The constant power cuts in sanctions-hit Baghdad have proved a windfall for a handful of entrepreneurs who use huge generators to sell electricity to homes.
"My power generation project is proving a great success as people prepare to face hours of cuts in the coming hot season," Ahmad Abdullah, who serves a residential district of Baghdad, told AFP.
His generator has been running at full capacity from its third day of service, despite a recent easing of daily power cuts from six to four hours.
The government gave the green light in July 1999 for private firms to generate and distribute electricity, breaking the monopoly of Iraq's rundown state facilities.
The private companies charge between 2,500 and 3,000 dinars (less than two dollars due to the collapse of the local currency) a month and per amp, a far higher tariff than Iraq's electricity department.
Consumers must also pay the connection fee.
For Baghdadis who can afford it, the extra expenses are a must to run air conditioners during the summer months when the mercury rises close to 50 degrees Celsius (122 Fahrenheit).
"I pay 15,000 dinars (eight dollars) a month, a large chunk of my monthly salary, for five amps of electricity to use the air conditioner and a few lamps," said Mustafa Hamid, a pensioner who doubles as a taxi-driver to make ends meet.
Yussef Haidar, a shop-owner in central Baghdad, pays the equivalent of 30 dollars a month for his supplies. "My children are taking their exams soon and I have to make it comfortable enough for them to study," he said.

> **Prompt 1**: Shorten the paragraph beginning "The private companies charge" from the article on Baghdad's private generators into a single sentence, keeping its main facts.
> **Prompt 2**: According to the article on Baghdad's private generators, why do Baghdadis who can afford it consider the extra electricity expenses a must? Answer in one to three sentences.
> **Prompt 3**: Write the next part of the article on Baghdad's private generators, picking up after its final sentence.
The records that follow are drawn from a separate source.

> **Information shown**:
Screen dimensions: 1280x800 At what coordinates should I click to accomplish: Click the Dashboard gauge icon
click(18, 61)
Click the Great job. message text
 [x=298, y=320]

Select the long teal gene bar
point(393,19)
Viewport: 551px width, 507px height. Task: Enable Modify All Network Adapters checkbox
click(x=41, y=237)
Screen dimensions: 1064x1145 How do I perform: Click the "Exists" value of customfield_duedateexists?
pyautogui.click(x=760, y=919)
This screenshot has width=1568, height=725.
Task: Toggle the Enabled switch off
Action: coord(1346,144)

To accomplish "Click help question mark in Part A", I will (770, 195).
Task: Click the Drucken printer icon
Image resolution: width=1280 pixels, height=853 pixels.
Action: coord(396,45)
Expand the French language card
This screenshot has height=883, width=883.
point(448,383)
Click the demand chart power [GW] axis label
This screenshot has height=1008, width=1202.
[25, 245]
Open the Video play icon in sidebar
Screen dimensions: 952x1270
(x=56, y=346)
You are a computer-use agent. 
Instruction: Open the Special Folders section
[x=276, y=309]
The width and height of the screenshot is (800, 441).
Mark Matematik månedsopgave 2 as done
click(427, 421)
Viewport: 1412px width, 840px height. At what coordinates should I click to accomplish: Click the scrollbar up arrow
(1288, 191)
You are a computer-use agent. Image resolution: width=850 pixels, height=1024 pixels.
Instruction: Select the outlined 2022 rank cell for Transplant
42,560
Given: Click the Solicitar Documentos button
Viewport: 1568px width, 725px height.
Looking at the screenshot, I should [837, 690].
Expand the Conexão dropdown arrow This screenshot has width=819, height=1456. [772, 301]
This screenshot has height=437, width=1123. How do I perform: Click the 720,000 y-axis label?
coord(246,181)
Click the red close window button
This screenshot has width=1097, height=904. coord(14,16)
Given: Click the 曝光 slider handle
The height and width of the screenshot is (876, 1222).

> **Response area 1**: Private companies charge 2,500 to 3,000 dinars a month per amp, which is less than two dollars because the local currency has collapsed and is a far higher tariff than Iraq's electricity department charges.

> **Response area 2**: They need the extra electricity to run air conditioners during the summer months. In that season the temperature rises close to 50 degrees Celsius (122 Fahrenheit).

> **Response area 3**:
Another electricity merchant, Yassin Shaker, said it was not easy work and needed a large injection of capital to buy a generator. "You also have to service the generators regularly to ensure an uninterrupted supply," he said.
Baghdad's electricity department chief, meanwhile, warned that authorities have mounted a campaign against power "thieves" and consumers who violate Iraq's rationing system.
"These people will be brought to justice and could have their supply cut off if they continue with these violations which harm fellow citizens," Sahban Mahjoub told the government daily Al-Jumhuriya.
Iraq's electricity installations were battered in the 1991 Gulf War over Kuwait and repair work has been hampered by a lack of spare parts due to the sanctions in force since the 1990 invasion of Kuwait.
In the provinces, electricity is cut 12 hours a day.
Spare parts, however, are being delivered under the oil-for-food program which authorizes Iraq to export crude to finance imports of food, medicine and other essential supplies under UN supervision -- BAGHDAD (AFP).